Short exercise
Copy out the article about Amr Khaled's first novel word for word.

Document segment

Arab world's top televangelist goes on 'novel' trajectory
Egyptian preacher Amr Khaled, one of the Arab world’s most popular Muslim televangelists, began 2015 with flair, announcing on New Year's Eve to his followers that his first novel, 'Rafi Barakat', would soon be published.
Shared on billboards in upscale neighbourhoods of Cairo, the book is being marketed as a “novel for the youth, full of adventure, imagination and values. A slick promo video shows a young man on a beach unearthing the book from beneath pebbles and sheilding it under his jacket.
Through the adventures of 14-year-old Rafi, the book’s main character, Khaled says he hopes to present a message of social reform to the Arab youth.
“The Arab world needs a new kind of person. It needs a person who is confident in their abilities, passionate, proactive, upholds values and ethics, and is able to engage with others instead of insulating themselves,” Khaled told MEE.
Rafi – a name derived from the Arabic root word ‘to mend,’ and which also means reformer – is meant to be just that.

Information shown
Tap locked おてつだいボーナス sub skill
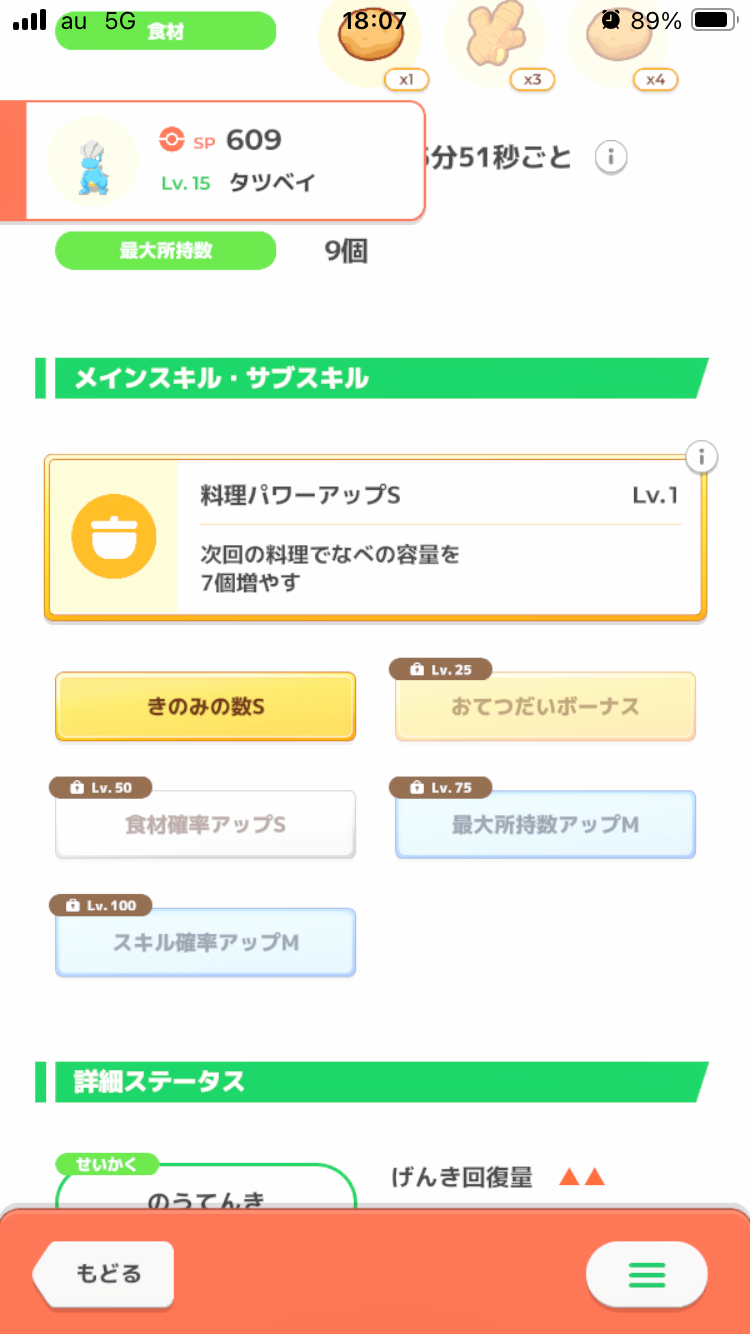 tap(545, 707)
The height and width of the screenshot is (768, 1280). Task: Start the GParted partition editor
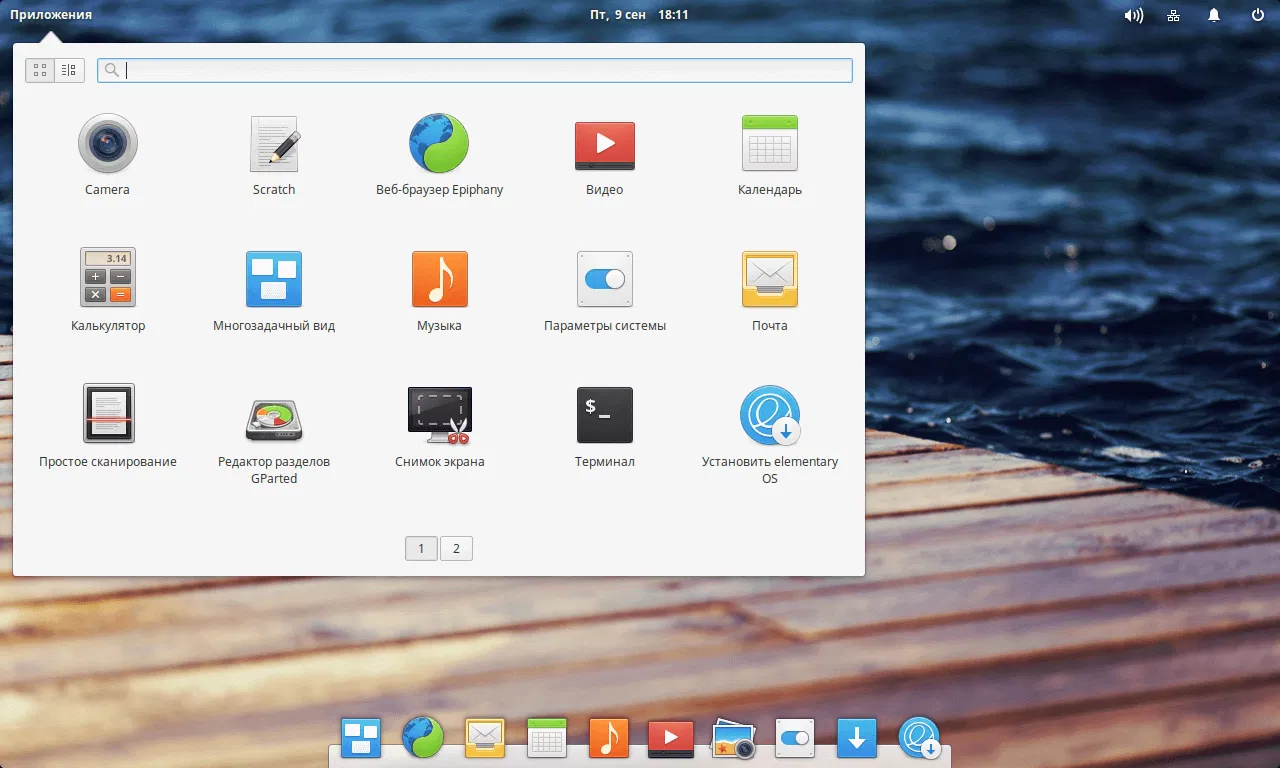(273, 415)
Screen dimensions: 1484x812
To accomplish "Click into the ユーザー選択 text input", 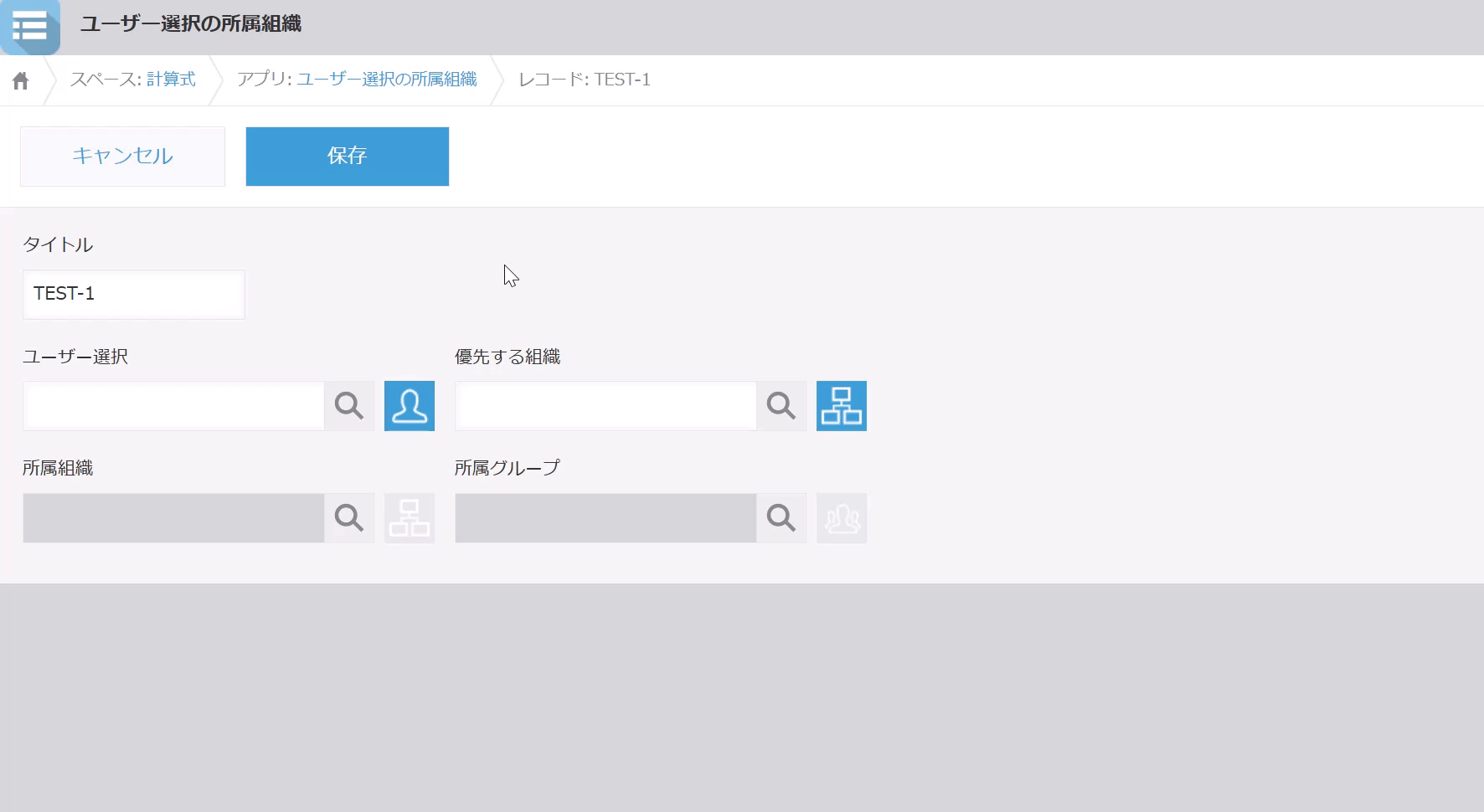I will coord(173,406).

Task output
Arab world's top televangelist goes on 'novel' trajectory
Egyptian preacher Amr Khaled, one of the Arab world’s most popular Muslim televangelists, began 2015 with flair, announcing on New Year's Eve to his followers that his first novel, 'Rafi Barakat', would soon be published.
Shared on billboards in upscale neighbourhoods of Cairo, the book is being marketed as a “novel for the youth, full of adventure, imagination and values. A slick promo video shows a young man on a beach unearthing the book from beneath pebbles and sheilding it under his jacket.
Through the adventures of 14-year-old Rafi, the book’s main character, Khaled says he hopes to present a message of social reform to the Arab youth.
“The Arab world needs a new kind of person. It needs a person who is confident in their abilities, passionate, proactive, upholds values and ethics, and is able to engage with others instead of insulating themselves,” Khaled told MEE.
Rafi – a name derived from the Arabic root word ‘to mend,’ and which also means reformer – is meant to be just that.